Could you arrange the data below as a Markdown table with a "Row" column for the row number and a "Text" column for each line, leaving out blank lines?

** Begin **

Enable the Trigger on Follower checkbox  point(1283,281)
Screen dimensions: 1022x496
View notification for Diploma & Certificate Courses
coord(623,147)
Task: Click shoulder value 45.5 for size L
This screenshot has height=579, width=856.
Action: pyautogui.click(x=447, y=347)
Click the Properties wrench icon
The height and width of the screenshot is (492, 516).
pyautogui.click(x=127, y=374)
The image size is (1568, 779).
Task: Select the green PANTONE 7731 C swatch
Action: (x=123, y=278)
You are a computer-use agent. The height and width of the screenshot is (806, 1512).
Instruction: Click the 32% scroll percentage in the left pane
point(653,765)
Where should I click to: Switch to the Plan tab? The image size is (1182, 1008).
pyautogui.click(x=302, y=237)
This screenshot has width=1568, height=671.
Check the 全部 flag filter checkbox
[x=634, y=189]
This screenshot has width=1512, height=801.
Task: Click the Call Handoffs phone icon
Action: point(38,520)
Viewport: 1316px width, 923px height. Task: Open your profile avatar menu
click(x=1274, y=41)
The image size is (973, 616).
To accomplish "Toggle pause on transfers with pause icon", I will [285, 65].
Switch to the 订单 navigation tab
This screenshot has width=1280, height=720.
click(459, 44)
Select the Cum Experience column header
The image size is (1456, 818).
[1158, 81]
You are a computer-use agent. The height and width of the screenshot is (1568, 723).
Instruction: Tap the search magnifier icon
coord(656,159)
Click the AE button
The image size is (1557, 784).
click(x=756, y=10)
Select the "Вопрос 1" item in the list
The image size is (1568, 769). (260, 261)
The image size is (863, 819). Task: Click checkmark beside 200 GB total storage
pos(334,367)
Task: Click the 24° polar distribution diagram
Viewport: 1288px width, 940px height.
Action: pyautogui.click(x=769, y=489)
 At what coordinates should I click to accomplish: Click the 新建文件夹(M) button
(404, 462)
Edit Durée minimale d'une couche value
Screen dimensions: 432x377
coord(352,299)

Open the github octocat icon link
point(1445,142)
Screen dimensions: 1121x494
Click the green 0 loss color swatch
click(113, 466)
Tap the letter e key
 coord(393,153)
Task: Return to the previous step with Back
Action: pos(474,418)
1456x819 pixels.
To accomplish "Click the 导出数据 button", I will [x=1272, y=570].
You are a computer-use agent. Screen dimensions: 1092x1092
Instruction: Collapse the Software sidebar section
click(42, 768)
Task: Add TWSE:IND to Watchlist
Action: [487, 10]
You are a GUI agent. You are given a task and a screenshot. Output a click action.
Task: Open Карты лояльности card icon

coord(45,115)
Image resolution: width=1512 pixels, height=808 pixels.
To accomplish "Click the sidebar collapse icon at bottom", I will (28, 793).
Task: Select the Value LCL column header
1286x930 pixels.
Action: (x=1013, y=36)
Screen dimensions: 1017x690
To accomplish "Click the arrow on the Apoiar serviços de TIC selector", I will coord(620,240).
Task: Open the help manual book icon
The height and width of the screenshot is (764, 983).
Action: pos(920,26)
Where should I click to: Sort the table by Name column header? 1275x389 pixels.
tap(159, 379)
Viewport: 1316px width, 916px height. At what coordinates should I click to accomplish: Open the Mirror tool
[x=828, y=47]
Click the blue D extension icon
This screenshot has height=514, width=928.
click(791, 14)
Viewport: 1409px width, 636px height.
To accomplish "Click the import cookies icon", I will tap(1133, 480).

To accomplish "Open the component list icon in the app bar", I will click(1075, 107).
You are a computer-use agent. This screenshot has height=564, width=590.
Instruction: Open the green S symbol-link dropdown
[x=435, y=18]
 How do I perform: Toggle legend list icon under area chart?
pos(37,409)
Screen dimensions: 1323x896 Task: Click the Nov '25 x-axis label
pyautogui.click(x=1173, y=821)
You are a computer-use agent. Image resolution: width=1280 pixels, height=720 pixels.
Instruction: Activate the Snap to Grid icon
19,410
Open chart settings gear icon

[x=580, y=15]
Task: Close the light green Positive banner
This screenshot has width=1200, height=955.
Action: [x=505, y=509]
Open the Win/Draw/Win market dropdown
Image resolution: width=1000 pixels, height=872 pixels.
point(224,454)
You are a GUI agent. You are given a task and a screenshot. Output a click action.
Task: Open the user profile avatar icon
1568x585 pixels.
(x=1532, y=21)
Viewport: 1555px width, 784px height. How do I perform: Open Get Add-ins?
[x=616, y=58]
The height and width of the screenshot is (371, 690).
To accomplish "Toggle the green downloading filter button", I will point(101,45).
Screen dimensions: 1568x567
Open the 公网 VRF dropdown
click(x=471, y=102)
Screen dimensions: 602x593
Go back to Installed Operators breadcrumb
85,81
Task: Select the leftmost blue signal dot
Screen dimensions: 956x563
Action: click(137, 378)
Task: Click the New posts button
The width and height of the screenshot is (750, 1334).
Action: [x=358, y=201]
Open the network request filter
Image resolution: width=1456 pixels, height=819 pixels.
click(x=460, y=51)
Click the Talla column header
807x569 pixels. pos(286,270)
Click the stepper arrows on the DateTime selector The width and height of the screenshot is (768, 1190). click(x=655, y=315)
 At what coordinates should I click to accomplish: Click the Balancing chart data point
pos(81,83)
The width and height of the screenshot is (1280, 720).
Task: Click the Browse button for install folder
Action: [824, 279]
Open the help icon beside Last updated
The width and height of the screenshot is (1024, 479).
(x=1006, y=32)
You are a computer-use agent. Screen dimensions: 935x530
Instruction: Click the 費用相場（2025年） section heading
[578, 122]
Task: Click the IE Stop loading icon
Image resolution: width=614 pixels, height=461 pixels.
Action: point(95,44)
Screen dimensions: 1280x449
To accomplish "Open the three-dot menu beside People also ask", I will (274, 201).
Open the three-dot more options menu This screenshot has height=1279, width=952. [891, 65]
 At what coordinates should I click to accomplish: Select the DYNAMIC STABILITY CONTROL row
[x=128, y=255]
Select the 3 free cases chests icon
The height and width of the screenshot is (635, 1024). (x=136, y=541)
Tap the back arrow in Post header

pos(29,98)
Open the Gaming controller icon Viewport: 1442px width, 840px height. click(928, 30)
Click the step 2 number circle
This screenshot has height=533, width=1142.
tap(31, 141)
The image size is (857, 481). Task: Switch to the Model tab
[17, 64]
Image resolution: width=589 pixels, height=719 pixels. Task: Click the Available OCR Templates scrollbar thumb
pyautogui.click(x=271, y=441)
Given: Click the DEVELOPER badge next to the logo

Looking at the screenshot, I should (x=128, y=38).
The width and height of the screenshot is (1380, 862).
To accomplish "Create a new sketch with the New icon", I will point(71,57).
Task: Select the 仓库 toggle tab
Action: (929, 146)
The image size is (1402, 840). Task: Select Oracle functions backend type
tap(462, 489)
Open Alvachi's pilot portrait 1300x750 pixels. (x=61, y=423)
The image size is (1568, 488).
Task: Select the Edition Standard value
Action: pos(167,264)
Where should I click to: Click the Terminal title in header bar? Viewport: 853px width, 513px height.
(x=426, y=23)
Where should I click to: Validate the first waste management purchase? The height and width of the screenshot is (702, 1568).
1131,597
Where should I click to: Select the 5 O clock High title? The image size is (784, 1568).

** End **

● Answer for this exercise
| Row | Text |
|---|---|
| 1 | Enable the Trigger on Follower checkbox  point(1283,281) |
| 2 | Screen dimensions: 1022x496 |
| 3 | View notification for Diploma & Certificate Courses |
| 4 | coord(623,147) |
| 5 | Task: Click shoulder value 45.5 for size L |
| 6 | This screenshot has height=579, width=856. |
| 7 | Action: pyautogui.click(x=447, y=347) |
| 8 | Click the Properties wrench icon |
| 9 | The height and width of the screenshot is (492, 516). |
| 10 | pyautogui.click(x=127, y=374) |
| 11 | The image size is (1568, 779). |
| 12 | Task: Select the green PANTONE 7731 C swatch |
| 13 | Action: (x=123, y=278) |
| 14 | You are a computer-use agent. The height and width of the screenshot is (806, 1512). |
| 15 | Instruction: Click the 32% scroll percentage in the left pane |
| 16 | point(653,765) |
| 17 | Where should I click to: Switch to the Plan tab? The image size is (1182, 1008). |
| 18 | pyautogui.click(x=302, y=237) |
| 19 | This screenshot has width=1568, height=671. |
| 20 | Check the 全部 flag filter checkbox |
| 21 | [x=634, y=189] |
| 22 | This screenshot has width=1512, height=801. |
| 23 | Task: Click the Call Handoffs phone icon |
| 24 | Action: point(38,520) |
| 25 | Viewport: 1316px width, 923px height. Task: Open your profile avatar menu |
| 26 | click(x=1274, y=41) |
| 27 | The image size is (973, 616). |
| 28 | To accomplish "Toggle pause on transfers with pause icon", I will [285, 65]. |
| 29 | Switch to the 订单 navigation tab |
| 30 | This screenshot has width=1280, height=720. |
| 31 | click(459, 44) |
| 32 | Select the Cum Experience column header |
| 33 | The image size is (1456, 818). |
| 34 | [1158, 81] |
| 35 | You are a computer-use agent. The height and width of the screenshot is (1568, 723). |
| 36 | Instruction: Tap the search magnifier icon |
| 37 | coord(656,159) |
| 38 | Click the AE button |
| 39 | The image size is (1557, 784). |
| 40 | click(x=756, y=10) |
| 41 | Select the "Вопрос 1" item in the list |
| 42 | The image size is (1568, 769). (260, 261) |
| 43 | The image size is (863, 819). Task: Click checkmark beside 200 GB total storage |
| 44 | pos(334,367) |
| 45 | Task: Click the 24° polar distribution diagram |
| 46 | Viewport: 1288px width, 940px height. |
| 47 | Action: pyautogui.click(x=769, y=489) |
| 48 |  At what coordinates should I click to accomplish: Click the 新建文件夹(M) button |
| 49 | (404, 462) |
| 50 | Edit Durée minimale d'une couche value |
| 51 | Screen dimensions: 432x377 |
| 52 | coord(352,299) |
| 53 | Open the github octocat icon link |
| 54 | point(1445,142) |
| 55 | Screen dimensions: 1121x494 |
| 56 | Click the green 0 loss color swatch |
| 57 | click(113, 466) |
| 58 | Tap the letter e key |
| 59 |  coord(393,153) |
| 60 | Task: Return to the previous step with Back |
| 61 | Action: pos(474,418) |
| 62 | 1456x819 pixels. |
| 63 | To accomplish "Click the 导出数据 button", I will [x=1272, y=570]. |
| 64 | You are a computer-use agent. Screen dimensions: 1092x1092 |
| 65 | Instruction: Collapse the Software sidebar section |
| 66 | click(42, 768) |
| 67 | Task: Add TWSE:IND to Watchlist |
| 68 | Action: [487, 10] |
| 69 | You are a GUI agent. You are given a task and a screenshot. Output a click action. |
| 70 | Task: Open Карты лояльности card icon |
| 71 | coord(45,115) |
| 72 | Image resolution: width=1512 pixels, height=808 pixels. |
| 73 | To accomplish "Click the sidebar collapse icon at bottom", I will (28, 793). |
| 74 | Task: Select the Value LCL column header |
| 75 | 1286x930 pixels. |
| 76 | Action: (x=1013, y=36) |
| 77 | Screen dimensions: 1017x690 |
| 78 | To accomplish "Click the arrow on the Apoiar serviços de TIC selector", I will coord(620,240). |
| 79 | Task: Open the help manual book icon |
| 80 | The height and width of the screenshot is (764, 983). |
| 81 | Action: pos(920,26) |
| 82 | Where should I click to: Sort the table by Name column header? 1275x389 pixels. |
| 83 | tap(159, 379) |
| 84 | Viewport: 1316px width, 916px height. At what coordinates should I click to accomplish: Open the Mirror tool |
| 85 | [x=828, y=47] |
| 86 | Click the blue D extension icon |
| 87 | This screenshot has height=514, width=928. |
| 88 | click(791, 14) |
| 89 | Viewport: 1409px width, 636px height. |
| 90 | To accomplish "Click the import cookies icon", I will tap(1133, 480). |
| 91 | To accomplish "Open the component list icon in the app bar", I will click(1075, 107). |
| 92 | You are a computer-use agent. This screenshot has height=564, width=590. |
| 93 | Instruction: Open the green S symbol-link dropdown |
| 94 | [x=435, y=18] |
| 95 |  How do I perform: Toggle legend list icon under area chart? |
| 96 | pos(37,409) |
| 97 | Screen dimensions: 1323x896 Task: Click the Nov '25 x-axis label |
| 98 | pyautogui.click(x=1173, y=821) |
| 99 | You are a computer-use agent. Image resolution: width=1280 pixels, height=720 pixels. |
| 100 | Instruction: Activate the Snap to Grid icon |
| 101 | 19,410 |
| 102 | Open chart settings gear icon |
| 103 | [x=580, y=15] |
| 104 | Task: Close the light green Positive banner |
| 105 | This screenshot has width=1200, height=955. |
| 106 | Action: [x=505, y=509] |
| 107 | Open the Win/Draw/Win market dropdown |
| 108 | Image resolution: width=1000 pixels, height=872 pixels. |
| 109 | point(224,454) |
| 110 | You are a GUI agent. You are given a task and a screenshot. Output a click action. |
| 111 | Task: Open the user profile avatar icon |
| 112 | 1568x585 pixels. |
| 113 | (x=1532, y=21) |
| 114 | Viewport: 1555px width, 784px height. How do I perform: Open Get Add-ins? |
| 115 | [x=616, y=58] |
| 116 | The height and width of the screenshot is (371, 690). |
| 117 | To accomplish "Toggle the green downloading filter button", I will point(101,45). |
| 118 | Screen dimensions: 1568x567 |
| 119 | Open the 公网 VRF dropdown |
| 120 | click(x=471, y=102) |
| 121 | Screen dimensions: 602x593 |
| 122 | Go back to Installed Operators breadcrumb |
| 123 | 85,81 |
| 124 | Task: Select the leftmost blue signal dot |
| 125 | Screen dimensions: 956x563 |
| 126 | Action: click(137, 378) |
| 127 | Task: Click the New posts button |
| 128 | The width and height of the screenshot is (750, 1334). |
| 129 | Action: [x=358, y=201] |
| 130 | Open the network request filter |
| 131 | Image resolution: width=1456 pixels, height=819 pixels. |
| 132 | click(x=460, y=51) |
| 133 | Click the Talla column header |
| 134 | 807x569 pixels. pos(286,270) |
| 135 | Click the stepper arrows on the DateTime selector The width and height of the screenshot is (768, 1190). click(x=655, y=315) |
| 136 |  At what coordinates should I click to accomplish: Click the Balancing chart data point |
| 137 | pos(81,83) |
| 138 | The width and height of the screenshot is (1280, 720). |
| 139 | Task: Click the Browse button for install folder |
| 140 | Action: [824, 279] |
| 141 | Open the help icon beside Last updated |
| 142 | The width and height of the screenshot is (1024, 479). |
| 143 | (x=1006, y=32) |
| 144 | You are a computer-use agent. Screen dimensions: 935x530 |
| 145 | Instruction: Click the 費用相場（2025年） section heading |
| 146 | [578, 122] |
| 147 | Task: Click the IE Stop loading icon |
| 148 | Image resolution: width=614 pixels, height=461 pixels. |
| 149 | Action: point(95,44) |
| 150 | Screen dimensions: 1280x449 |
| 151 | To accomplish "Open the three-dot menu beside People also ask", I will (274, 201). |
| 152 | Open the three-dot more options menu This screenshot has height=1279, width=952. [891, 65] |
| 153 |  At what coordinates should I click to accomplish: Select the DYNAMIC STABILITY CONTROL row |
| 154 | [x=128, y=255] |
| 155 | Select the 3 free cases chests icon |
| 156 | The height and width of the screenshot is (635, 1024). (x=136, y=541) |
| 157 | Tap the back arrow in Post header |
| 158 | pos(29,98) |
| 159 | Open the Gaming controller icon Viewport: 1442px width, 840px height. click(928, 30) |
| 160 | Click the step 2 number circle |
| 161 | This screenshot has height=533, width=1142. |
| 162 | tap(31, 141) |
| 163 | The image size is (857, 481). Task: Switch to the Model tab |
| 164 | [17, 64] |
| 165 | Image resolution: width=589 pixels, height=719 pixels. Task: Click the Available OCR Templates scrollbar thumb |
| 166 | pyautogui.click(x=271, y=441) |
| 167 | Given: Click the DEVELOPER badge next to the logo |
| 168 | Looking at the screenshot, I should (x=128, y=38). |
| 169 | The width and height of the screenshot is (1380, 862). |
| 170 | To accomplish "Create a new sketch with the New icon", I will point(71,57). |
| 171 | Task: Select the 仓库 toggle tab |
| 172 | Action: (929, 146) |
| 173 | The image size is (1402, 840). Task: Select Oracle functions backend type |
| 174 | tap(462, 489) |
| 175 | Open Alvachi's pilot portrait 1300x750 pixels. (x=61, y=423) |
| 176 | The image size is (1568, 488). |
| 177 | Task: Select the Edition Standard value |
| 178 | Action: pos(167,264) |
| 179 | Where should I click to: Click the Terminal title in header bar? Viewport: 853px width, 513px height. |
| 180 | (x=426, y=23) |
| 181 | Where should I click to: Validate the first waste management purchase? The height and width of the screenshot is (702, 1568). |
| 182 | 1131,597 |
| 183 | Where should I click to: Select the 5 O clock High title? The image size is (784, 1568). |